__Objective__. In the text about Walker: Independence below, reproduce the passage that begins at the words "Walker: Independence is" and stops after "October 6, 2022.".

__Page text__.
========================================

Walker: Independence is an American western television series developed by Seamus Kevin Fahey and Anna Fricke for The CW. It is a prequel to the television series Walker, which also airs on The CW. The series stars Katherine McNamara in the lead role, along with Matt Barr as Hoyt Rawlins, and Katie Findlay as Kate, with Greg Hovanessian, Philemon Chambers, Justin Johnson Cortez, Lawrence Kao, and Gabriela Quezada also starring. The series was ordered in May 2022 for a fall premiere, paired with its parent series in a Thursday time slot on October 6, 2022.

Premise 
Set in the late 1800s, this origin story follows Abby Walker, an affluent Bostonian whose husband is murdered before her eyes while on their journey out West, as she crosses paths with Hoyt Rawlins, a lovable rogue in search of purpose. Abby and Hoyt's journey takes them to Independence, Texas, a small town with a big future.

========================================

__Given data__.
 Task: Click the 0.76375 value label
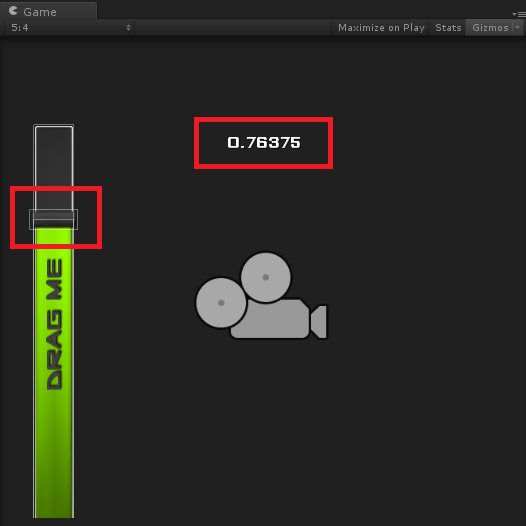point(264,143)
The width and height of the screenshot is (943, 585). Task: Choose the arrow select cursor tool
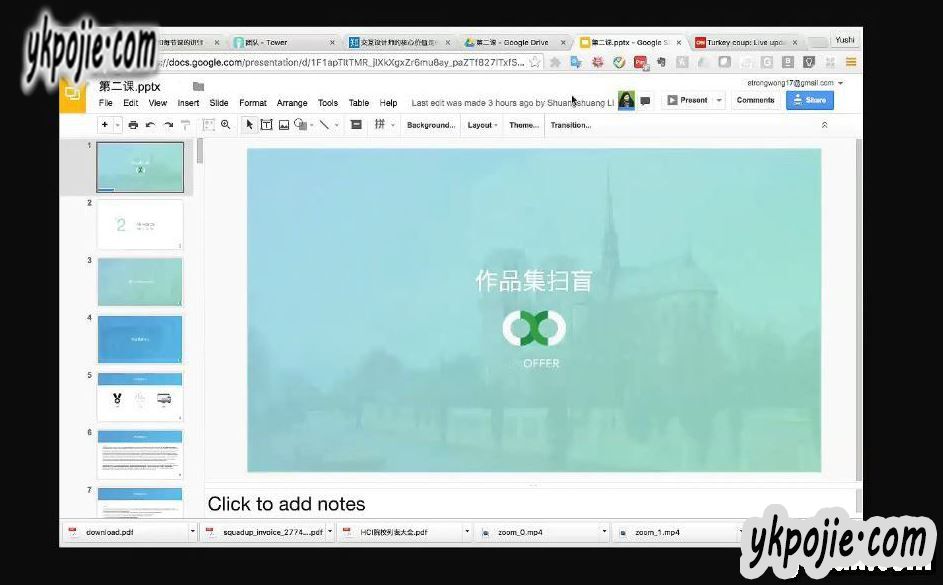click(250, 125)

========================================

__Response__.
Walker: Independence is an American western television series developed by Seamus Kevin Fahey and Anna Fricke for The CW. It is a prequel to the television series Walker, which also airs on The CW. The series stars Katherine McNamara in the lead role, along with Matt Barr as Hoyt Rawlins, and Katie Findlay as Kate, with Greg Hovanessian, Philemon Chambers, Justin Johnson Cortez, Lawrence Kao, and Gabriela Quezada also starring. The series was ordered in May 2022 for a fall premiere, paired with its parent series in a Thursday time slot on October 6, 2022.